Biden bypasses Congress as he tries to tamp down gun violence
President Joe Biden signed an executive order aimed at expanding background checks during his visit Tuesday to Monterey Park, Calif., where 11 people were gunned down in January.
The White House said the move will get “the U.S. as close to universal background checks as possible” without legislation, as Congress remains gridlocked on the issue. Gun safety advocates have pushed administration officials on this front for months.
The executive action directs Attorney General Merrick Garland to address a background check loophole by clarifying the definition of “engaged in the business” of selling firearms. The Bipartisan Safer Communities Act passed last summer updated federal law, requiring anyone who sells guns for profit to be licensed and conduct background checks on buyers. By clarifying who qualifies as a gun dealer, the federal law will require a greater number of sellers to conduct background checks on prospective buyers.
Biden’s latest gun policy rollout, which he announced at the Boys & Girls Club of West San Gabriel Valley, comes amid a deadly year. Almost four months into 2023, there have been 109 mass shootings in which four or more people were injured or killed, according to the Gun Violence Archive. As the violence continues even after the passage of the first gun legislation in 30 years, major gun safety groups have pleaded with Biden to act alone as Congress appears unlikely to reach further compromise on the issue.
“These are not controversial solutions anywhere except for in Washington, D.C., in Congress,” a senior administration official said Monday night, briefing reporters ahead of Biden's speech. “The majority of kitchen tables across the country — they support universal background checks. And the action the president is proposing — to move closer to universal background checks — is just common sense.”
The president’s executive order also called for his administration to speed up the implementation of the Bipartisan Safer Communities Act. Within 60 days, every agency involved in the legislation’s rollout will be required to send Biden a report outlining progress and additional steps needed to push the law forward.
The executive order also directed members of Biden’s Cabinet to focus on raising public awareness of red flag laws and safe storage of guns and to address the loss and theft of firearms, the official said. The president also took additional steps aimed at holding gun manufacturers accountable, including by encouraging the Federal Trade Commission to analyze and report how gun manufacturers market firearms to minors.
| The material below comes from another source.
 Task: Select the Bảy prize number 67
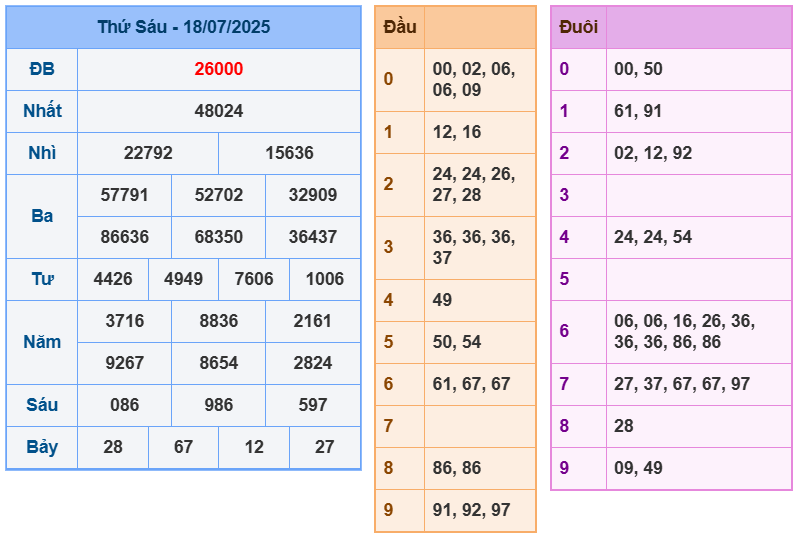click(x=183, y=447)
Just as the Federal Emergency Management Agency responds during a hurricane, Biden asked members of his Cabinet to coordinate a response plan to address short and long-term needs in communities struck by mass shootings.
“He is directing key members of his Cabinet to develop a proposal for how we can structure the government to do a better job supporting those impacted by gun violence,” the administration official told reporters.
Biden also used Tuesday’s address to re-up his calls for Congress to take further action on guns, including his futile push for an assault weapons ban.